TFS uses WSS’s web services to create its sites. So mapping only ‘/sites/’ did not work, and not to mention that TFS has paths stored that use the box name and ISA was not rewriting the URLs. So SSRS was a BOOM too.
My quick solution didn’t work. I opened up the Team Foundation Administration Console, and started making changes, setting up all the references to WSS to an FQDN. I went into SharePoint Central Administration and added an Alternative Access Mapping and then moved on to the SSRS settings. However, no matter how I tried, the SSRS mappings could not validate the credentials of the service account. FAIL. TFS started warning me that the configuration wasn’t supported because it thought that the SSRS was located on another server and this server wasn’t part of a domain which is the only supported configuration for multi-server installations.
Microsoft should put a sound and warning label that pops up when things like this happens that says, “uh uh… try something new”.

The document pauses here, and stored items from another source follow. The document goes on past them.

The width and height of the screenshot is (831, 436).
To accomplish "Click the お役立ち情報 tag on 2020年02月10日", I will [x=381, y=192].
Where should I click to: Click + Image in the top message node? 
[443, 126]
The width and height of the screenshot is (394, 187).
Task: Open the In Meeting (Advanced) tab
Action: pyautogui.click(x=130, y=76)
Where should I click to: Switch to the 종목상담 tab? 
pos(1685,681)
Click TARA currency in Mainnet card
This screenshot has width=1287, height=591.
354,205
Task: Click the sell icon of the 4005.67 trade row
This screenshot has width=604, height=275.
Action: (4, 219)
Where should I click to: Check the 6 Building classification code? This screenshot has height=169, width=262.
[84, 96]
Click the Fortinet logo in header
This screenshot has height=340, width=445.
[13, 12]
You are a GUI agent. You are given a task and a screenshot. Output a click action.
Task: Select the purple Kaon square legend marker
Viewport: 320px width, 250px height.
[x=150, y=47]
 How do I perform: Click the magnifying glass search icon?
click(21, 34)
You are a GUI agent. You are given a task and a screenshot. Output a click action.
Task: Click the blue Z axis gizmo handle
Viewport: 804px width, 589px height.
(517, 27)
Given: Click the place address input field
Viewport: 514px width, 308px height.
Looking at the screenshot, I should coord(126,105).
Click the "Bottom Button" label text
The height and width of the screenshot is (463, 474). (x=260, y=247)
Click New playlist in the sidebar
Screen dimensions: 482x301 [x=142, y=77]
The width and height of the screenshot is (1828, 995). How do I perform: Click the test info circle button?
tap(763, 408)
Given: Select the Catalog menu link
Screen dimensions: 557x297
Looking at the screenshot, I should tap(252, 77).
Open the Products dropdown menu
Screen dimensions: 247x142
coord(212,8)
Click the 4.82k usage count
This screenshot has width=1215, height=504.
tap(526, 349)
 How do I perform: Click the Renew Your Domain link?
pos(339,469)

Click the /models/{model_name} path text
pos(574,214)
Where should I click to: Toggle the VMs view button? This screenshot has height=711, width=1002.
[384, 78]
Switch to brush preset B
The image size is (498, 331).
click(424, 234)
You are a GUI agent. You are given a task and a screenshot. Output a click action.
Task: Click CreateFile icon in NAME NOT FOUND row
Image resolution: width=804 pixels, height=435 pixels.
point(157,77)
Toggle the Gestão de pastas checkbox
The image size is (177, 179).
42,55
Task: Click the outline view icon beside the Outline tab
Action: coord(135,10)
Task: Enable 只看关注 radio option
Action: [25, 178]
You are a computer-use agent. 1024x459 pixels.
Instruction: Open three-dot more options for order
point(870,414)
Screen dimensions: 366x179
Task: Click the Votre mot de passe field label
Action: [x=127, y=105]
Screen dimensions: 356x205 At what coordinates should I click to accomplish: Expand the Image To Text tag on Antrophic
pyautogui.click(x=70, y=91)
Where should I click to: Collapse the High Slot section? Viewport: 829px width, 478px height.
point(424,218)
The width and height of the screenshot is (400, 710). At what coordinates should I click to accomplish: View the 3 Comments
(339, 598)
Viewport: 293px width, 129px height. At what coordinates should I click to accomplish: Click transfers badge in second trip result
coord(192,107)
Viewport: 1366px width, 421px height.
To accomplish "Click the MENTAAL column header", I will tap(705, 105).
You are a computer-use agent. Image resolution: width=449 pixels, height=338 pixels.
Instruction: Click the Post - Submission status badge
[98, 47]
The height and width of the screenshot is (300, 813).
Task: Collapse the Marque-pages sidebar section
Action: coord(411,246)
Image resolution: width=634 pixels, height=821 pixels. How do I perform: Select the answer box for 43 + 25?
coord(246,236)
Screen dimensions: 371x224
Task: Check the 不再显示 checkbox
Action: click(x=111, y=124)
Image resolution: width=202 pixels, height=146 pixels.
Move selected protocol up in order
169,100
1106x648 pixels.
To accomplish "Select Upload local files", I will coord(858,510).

Try 2 – Adding the machine to a domain
After some quick consideration, and thinking of eliminating the error at hand, I decided to add the machine to a domain. So, not wanting more trouble than necessary, I uninstalled TFS, and uninstalled WSS, and even uninstalled SQL so as not to complicate things. I added the machine to a domain and began reinstalling everything. Went through the same configuration, with the exception of moving on to ‘Advanced’ configuration and setting FQDNs up front. Partial FAIL. Not all the accounts were resolving properly. A little tinkering later, nothing major, just checking permissions and DNS entries for the FQDN… SUCCESS! Internally…
Using similar firewall rules as before, except with FQDNs in place, I tried creating a project again. FAIL! TFS was now using FQDNs, but the links’ ports were not going 443 from external, so when it tried to create the associated WSS site, and map to SSRS… BOOM.
Try 3 – Do it right and make it all SSL
After that bout of frustration, and realizing I should have just done it properly the first time, I decided to secure the whole environment. I generated a certificate from a domain controller with cert services installed. I installed the certificate. Went into IIS and bound the certificate to the SharePoint site. Went into SharePoint Central Admin and created a new Alternate Access Mapping (AAM) for the https protocol. Opened SQL Reporting Services Configuration tool and set it to use SSL, and finally changed TFS to call the components using SSL. I tested it locally on the server since I made a few changes that I wanted to verify before trying it from outside the network… SUCCESS! So far…
I changed the firewall rules to make their calls on 443 instead of 80 and VOILA! (don’t hate the french. 😛 hahah)… SUCCESS again! Well almost…
I had to add the account I was using to the Site Collection policy as full-control, and had to add the account to the SSRS database in the db_reader role.
If you’ve made it this far through this post, I applaud your perseverance. If you’ve just skimmed, I hope you found what you were looking for…
The moral of this story… I would have saved myself a bunch of tinkering by just doing it right the first time and making the whole system use SSL, though I did learn more about how TFS does its business by messing up, and now have content for a post. 😉
I hope this saves someone some time and energy.
I’ll post again after playing with TFS and let you know what I think if you’re interested.
PS… as always, questions, comments, concerns are all welcome. :) Be nice! 😛 hehe.
Microsoft’s Install and Configuration Doc as of 4/20/2010
Microsoft’s Direct Download Site: Download details- Team Foundation Installation Guide 2010
Speaking of which, happy 420 for those of you out there, because we all know someone!